The other problem with indulging in a spot of internet browsing is that computers can become overloaded with unwanted advertisements or spyware.
This is software which is downloaded by internet users without their knowledge, which then tracks their use of the web.
Cfc solutions says that spyware is becoming a bigger problem for fleets than traditional viruses.
The group analysed problems recorded and resolved by its helpdesk during the past 12 months.
In 2004, the IT industry as a whole reported that spyware caused more call-outs to computer technicians than viruses.
Leech said: ‘About one in three PCs is infected with some form of spyware. Usually, the software itself is not malicious and is just designed to report information for sales and marketing purposes to a third party.
‘However, it does slow the PC down, causing screen ‘freezes’ and interrupts the normal running of software.
‘Spyware was previously only usually found if you visited some of the less mainstream corners of the internet, so it didn’t affect fleets to any great degree.
‘Now spyware seems to be just about everywhere and it is becoming a major problem for a lot of our customers.’
Spyware usually downloads in the background while a PC user is logged on to an internet site.
It runs continuously and it monitors internet use to target advertising.
For example, if visiting a website with the word ‘car’ in its address, the spyware would pop up a window advertising a particular car sales website.
Leech said: ‘Spyware causes systems to run in an unstable fashion and, because they are not apparently and obviously malicious like viruses, fleet users often do not notice that they are there but simply become aware that there is something not quite right about their PC.
‘We have come across cases this year where spyware has slowed fleet IT systems almost to a standstill.’
During 2005, cfc solutions believes the problem will worsen. It recommends fleets buy anti-spyware software which monitors and removes spyware on each PC.
Leech said: ‘Fleets need to get into the habit of monitoring their systems for spyware in exactly the same way that many do already for viruses.
‘If you are vigilant, spyware can be defeated more easily because the object of the programmer is not malicious, as is the case with viruses.
‘However, it is an issue that fleets and their IT departments need to be taking more seriously.’
Blue Coat, a company that provides filtering systems for companies, has surveyed hundreds of IT professionals who are using, or have used, desktop software products to clean desktop computers from systems such as spyware.
The study was completed to learn more about the effectiveness of desktop software in combating spyware, as well as collecting input regarding the current state of spyware.
The survey showed that the spyware problem was getting worse, with 84% of IT professionals believing that the spyware problem is the same or worse than it was three months ago. Only 16% claimed the problem was getting better.
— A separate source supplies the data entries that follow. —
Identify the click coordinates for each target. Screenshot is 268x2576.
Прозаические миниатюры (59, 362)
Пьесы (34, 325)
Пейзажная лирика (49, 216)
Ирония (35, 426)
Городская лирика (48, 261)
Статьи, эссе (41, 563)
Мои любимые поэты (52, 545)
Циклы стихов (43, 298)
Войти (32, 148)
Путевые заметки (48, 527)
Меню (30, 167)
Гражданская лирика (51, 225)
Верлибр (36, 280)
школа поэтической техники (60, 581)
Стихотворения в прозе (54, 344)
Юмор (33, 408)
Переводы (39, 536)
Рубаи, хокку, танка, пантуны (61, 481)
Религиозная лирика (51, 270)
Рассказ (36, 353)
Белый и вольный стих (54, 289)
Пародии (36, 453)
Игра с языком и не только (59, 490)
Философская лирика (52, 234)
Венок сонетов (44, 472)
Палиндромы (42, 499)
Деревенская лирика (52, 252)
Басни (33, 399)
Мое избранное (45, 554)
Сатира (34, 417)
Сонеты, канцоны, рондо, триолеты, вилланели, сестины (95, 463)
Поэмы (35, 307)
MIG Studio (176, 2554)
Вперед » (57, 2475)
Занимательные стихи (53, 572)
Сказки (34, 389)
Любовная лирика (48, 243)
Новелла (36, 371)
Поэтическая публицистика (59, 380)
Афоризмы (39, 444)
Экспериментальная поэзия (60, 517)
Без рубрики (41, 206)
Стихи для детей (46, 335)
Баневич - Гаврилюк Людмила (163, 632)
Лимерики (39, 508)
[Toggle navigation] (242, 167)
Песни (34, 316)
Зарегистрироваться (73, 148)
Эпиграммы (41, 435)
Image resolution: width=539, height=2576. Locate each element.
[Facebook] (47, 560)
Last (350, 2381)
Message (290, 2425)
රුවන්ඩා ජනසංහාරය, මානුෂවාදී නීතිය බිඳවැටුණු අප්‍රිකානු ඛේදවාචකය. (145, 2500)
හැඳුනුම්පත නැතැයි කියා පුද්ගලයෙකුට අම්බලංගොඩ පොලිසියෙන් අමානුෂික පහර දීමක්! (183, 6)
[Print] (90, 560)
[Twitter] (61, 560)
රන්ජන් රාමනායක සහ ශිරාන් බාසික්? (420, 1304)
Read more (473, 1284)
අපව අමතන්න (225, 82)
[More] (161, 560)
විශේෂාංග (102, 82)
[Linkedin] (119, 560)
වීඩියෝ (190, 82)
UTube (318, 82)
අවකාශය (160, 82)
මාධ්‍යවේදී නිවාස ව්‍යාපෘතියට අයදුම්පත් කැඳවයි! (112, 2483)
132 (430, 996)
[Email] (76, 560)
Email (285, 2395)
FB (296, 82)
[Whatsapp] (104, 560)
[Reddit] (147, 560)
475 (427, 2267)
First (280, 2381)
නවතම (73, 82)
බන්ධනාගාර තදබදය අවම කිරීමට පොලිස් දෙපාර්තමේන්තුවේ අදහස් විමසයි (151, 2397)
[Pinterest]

Steve Mullaney, vice- president of marketing at Blue Coat, said: ‘Spyware will soon be a bigger threat than viruses because it is profit-motivated, backed by venture capital, and it is easily created.
‘While desktop software is the only answer for con-sumers, businesses are likely to see their costs spiral unless they implement a ‘defence-in-depth’ strategy that includes a gateway anti-spyware solution.
‘Only a proxy-based solution can prevent spyware while actually improving overall web performance.’
Latest figures from the Interactive Advertising Bureau have shown that online advertising now accounts for almost 4% of the total advertisement market, compared with 2.6% in 2003.